Mr. Prendergast had brought news, too, about the wizard’s mother. Mrs. Brainsweller had got a very important job, organizing all the Banshee choirs which went to wail at places where something bad had happened. This meant traveling all over the country and she had decided to leave her son to get on with his own life.
“I did my best for him,” she had told Mr. Prendergast. “But he was never properly grateful — and really when I saw him making a salad I realized I was just wasting my time.”
This news was a tremendous relief to the wizard, and to the two spiders who had been watching over him, and that night he cooked a wonderful festive meal for everyone, using produce from the garden, and they drank to Gladys’s memory and toasted “absent friends.”
When it was clear that the aunts were gone for good, the ogre had asked the troll to take care of the castle till he returned, but this time Ulf had been firm.
“We’ll stay but only if you leave the castle to us when you go and join Germania in her mound. We have the children’s future to think of.”
The ogre had agreed and sent for a lawyer to make a proper will. He had also left them his sock drawer so there was money to run things properly, and gradually more people came to the castle, not to be changed into animals but to work and to help. Brod sold them a cow and some chickens, and his little grandson came up whenever he could to lend a hand. Mr. Prendergast was so sad at the thought of making the dangerous journey back and living alone in Whipple Road that he decided to stay. He did the accounts and was useful in all sorts of ways, and the Hag wrote a letter to the principal of the children’s home saying that Ivo was safe and well, and the orphanage could have her house and sell it and keep the money. She was sure that this would keep the principal quiet and she was quite right.
They had postcards from the ogre quite often; he was really enjoying life on board the Empress of the Seas. He had turned out to be the best at shuffleboard and won a prize at bingo, and the captain had invited him to sit at his table.
“I don’t think the fingernail boat would have suited me nearly so well,” he wrote.
There was some talk about starting a school, but the children thought this was a bad idea.
“Anyone who can read and write and add and subtract can educate themselves,” said Ivo firmly — and somehow the talk died down.
The Norns were mistaken when they looked into the screen and thought that Mirella was smelling a rose. She had in fact been settling the spittlebug she’d taken from the ogre’s nose into the center of the flower, which was damp and quiet and suitable.
“I don’t think the other passengers would like it if you had insects coming out of your nose all the time,” she had told him. “And you know I’ll look after them.”

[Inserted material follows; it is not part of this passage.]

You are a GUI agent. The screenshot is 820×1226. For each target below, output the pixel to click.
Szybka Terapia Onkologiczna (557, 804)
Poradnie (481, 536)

Which she did, most faithfully. Everyone was careful not to make the garden too tidy and to leave heaps of compost and a few stones, and some leaf mold so that there was always somewhere for the wood lice and bugs to go, and it became a sanctuary for everything that crawled and buzzed and flew.
“Oh we are lucky to be able to grow up here,” said Mirella.
“To live here forever if we want to,” said Ivo.
They were in the garden on a lovely autumn afternoon. The gnu grazed peacefully nearby; the aye-aye was sitting on the roof of the greenhouse, peeling a cob of sweet corn they had brought her; they could hear Bessie splashing in the lake.
And on a sunlit patch of grass sat Clarence on his trolley. The aunts had not come back for him and he was part of the family now. Charlie, as always, was guarding him, and from time to time he carefully licked the mottled shell. Clarence was obviously going to take his time to hatch, and whether he was going to be someone who would save the world or just an outsize chicken nobody knew, but the children were not in a hurry.
Anyone who has an egg to watch over has a stake in the future, and the future — they were sure of it — was going to be good.